Multi-view video coding adds inter-view prediction to the standard of High Efficiency Video Coding (HEVC). It also introduces the concept of depth map, in which each viewpoint has an additional depth video. Therefore, we divide multi-view video coding into two categories: general multi-view video coding and depth map-based multi-view video coding.

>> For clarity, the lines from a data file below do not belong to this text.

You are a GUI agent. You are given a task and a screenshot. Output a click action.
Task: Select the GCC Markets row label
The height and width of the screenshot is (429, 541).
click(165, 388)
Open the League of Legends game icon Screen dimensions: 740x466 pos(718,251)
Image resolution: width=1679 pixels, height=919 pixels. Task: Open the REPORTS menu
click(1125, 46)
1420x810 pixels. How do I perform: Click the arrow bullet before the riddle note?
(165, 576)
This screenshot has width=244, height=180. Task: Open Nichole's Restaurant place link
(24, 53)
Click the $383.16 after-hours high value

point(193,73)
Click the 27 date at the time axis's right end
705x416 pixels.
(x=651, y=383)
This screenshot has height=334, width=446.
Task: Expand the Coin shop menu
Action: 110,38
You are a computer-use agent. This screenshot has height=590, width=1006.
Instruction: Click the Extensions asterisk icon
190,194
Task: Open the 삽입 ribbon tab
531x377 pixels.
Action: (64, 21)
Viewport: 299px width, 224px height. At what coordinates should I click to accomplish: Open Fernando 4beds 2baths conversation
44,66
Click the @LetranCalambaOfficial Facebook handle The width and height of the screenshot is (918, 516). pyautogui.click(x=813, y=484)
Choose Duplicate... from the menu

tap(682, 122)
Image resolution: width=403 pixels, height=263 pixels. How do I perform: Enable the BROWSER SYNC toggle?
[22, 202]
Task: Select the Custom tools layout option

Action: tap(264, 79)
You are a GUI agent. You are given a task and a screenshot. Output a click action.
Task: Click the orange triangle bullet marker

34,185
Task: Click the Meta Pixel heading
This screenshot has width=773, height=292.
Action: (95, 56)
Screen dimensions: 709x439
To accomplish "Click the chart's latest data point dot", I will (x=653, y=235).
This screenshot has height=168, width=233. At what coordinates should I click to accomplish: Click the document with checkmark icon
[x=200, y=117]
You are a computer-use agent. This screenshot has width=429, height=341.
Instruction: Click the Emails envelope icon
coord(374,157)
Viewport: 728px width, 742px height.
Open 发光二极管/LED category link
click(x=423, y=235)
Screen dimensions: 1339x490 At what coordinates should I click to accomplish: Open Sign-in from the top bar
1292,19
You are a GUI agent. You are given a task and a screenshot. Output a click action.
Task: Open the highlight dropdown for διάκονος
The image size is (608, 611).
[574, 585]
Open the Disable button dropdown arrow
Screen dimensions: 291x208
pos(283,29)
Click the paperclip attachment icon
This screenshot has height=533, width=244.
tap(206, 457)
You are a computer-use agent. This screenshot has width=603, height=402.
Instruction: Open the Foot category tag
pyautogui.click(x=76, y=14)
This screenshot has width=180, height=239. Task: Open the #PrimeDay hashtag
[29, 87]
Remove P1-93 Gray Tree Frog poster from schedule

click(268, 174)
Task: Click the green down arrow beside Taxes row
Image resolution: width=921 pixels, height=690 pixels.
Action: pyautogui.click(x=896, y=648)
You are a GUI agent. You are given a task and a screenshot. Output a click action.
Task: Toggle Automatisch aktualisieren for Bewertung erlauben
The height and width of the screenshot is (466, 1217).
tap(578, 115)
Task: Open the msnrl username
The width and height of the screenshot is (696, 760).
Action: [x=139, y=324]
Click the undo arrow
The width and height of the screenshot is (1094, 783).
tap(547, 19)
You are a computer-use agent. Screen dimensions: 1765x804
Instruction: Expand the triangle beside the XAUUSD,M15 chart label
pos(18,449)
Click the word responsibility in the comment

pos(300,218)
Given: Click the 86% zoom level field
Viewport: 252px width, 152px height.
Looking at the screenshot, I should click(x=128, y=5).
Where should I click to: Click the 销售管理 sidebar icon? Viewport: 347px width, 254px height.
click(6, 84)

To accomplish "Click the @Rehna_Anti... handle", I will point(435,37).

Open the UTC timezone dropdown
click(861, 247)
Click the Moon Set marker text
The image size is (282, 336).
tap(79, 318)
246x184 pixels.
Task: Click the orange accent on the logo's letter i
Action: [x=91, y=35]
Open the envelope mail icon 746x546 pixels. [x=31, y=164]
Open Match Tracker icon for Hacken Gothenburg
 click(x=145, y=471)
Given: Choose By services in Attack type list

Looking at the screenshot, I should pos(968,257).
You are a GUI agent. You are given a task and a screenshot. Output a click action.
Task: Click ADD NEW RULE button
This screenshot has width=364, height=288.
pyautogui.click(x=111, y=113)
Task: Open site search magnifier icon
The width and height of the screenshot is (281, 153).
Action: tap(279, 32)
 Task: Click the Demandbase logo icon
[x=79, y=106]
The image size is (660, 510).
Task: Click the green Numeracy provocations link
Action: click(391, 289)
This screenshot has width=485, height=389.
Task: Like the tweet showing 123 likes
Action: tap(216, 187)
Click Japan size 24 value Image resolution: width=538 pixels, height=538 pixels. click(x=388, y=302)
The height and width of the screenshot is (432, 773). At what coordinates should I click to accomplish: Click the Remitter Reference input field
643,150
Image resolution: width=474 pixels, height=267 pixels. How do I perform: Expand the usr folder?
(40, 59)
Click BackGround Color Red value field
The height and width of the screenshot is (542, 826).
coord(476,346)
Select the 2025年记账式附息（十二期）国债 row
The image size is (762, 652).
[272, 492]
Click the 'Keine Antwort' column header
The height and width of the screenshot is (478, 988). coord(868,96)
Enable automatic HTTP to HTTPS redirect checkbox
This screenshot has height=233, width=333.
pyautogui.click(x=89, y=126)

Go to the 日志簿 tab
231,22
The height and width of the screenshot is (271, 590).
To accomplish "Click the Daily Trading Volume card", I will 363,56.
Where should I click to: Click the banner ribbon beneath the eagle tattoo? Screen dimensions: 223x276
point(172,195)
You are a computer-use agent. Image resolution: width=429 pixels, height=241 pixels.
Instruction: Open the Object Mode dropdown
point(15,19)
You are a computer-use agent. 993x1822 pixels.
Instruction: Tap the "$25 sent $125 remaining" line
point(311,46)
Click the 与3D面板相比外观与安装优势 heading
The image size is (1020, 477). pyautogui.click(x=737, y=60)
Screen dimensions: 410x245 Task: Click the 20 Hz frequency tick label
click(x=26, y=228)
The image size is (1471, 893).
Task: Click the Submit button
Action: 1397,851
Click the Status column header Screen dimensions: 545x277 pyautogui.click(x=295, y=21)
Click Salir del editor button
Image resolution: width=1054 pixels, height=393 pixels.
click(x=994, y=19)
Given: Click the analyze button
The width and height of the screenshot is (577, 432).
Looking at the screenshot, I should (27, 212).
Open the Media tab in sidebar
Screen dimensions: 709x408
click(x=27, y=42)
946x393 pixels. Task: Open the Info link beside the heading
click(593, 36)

General multi-view video coding. MV-HEVC is the sate-of-the-art standard, which inspires many improvements on its modules. Hannuksela et al. (Hannuksela et al., 2015) made a stage summary of multi-view extensions for HEVC and described the standard practices for multi-view video coding, which sets a milestone for the future work. Unlike the traditional RD model, Li et al. (Li et al., 2020) proposed a multi-view bit allocation method based on the exact target bit relationship between base view and dependent view. To reduce coding complexity, Khan et al. (Khan et al., 2021) propose an Efficient Inter-Prediction Mode Decision (EIPMD) technique utilizes the Coding Unit (CU) splitting information of the base view to find its relation with the prediction Modes. Xu et al. (Xu et al., 2021) proposed a flexible complexity optimization framework that reduces encoder complexity according to external-defined constraints by minimizing the cost of alternative partitioning using a probability-driven approach known as APC. This method dynamically adjusts local candidate partitions to meet the target local complexity constraint. Li et al. (Li et al., 2021b) proposed an RD optimization for the dependent viewpoint based on inter-viewpoint dependencies, and greatly improved its performance in MVC. In these general methods, the bitrates may increase sharply with the number of viewpoints, which is because the original video needs to be encoded in each viewpoint rather than the side information.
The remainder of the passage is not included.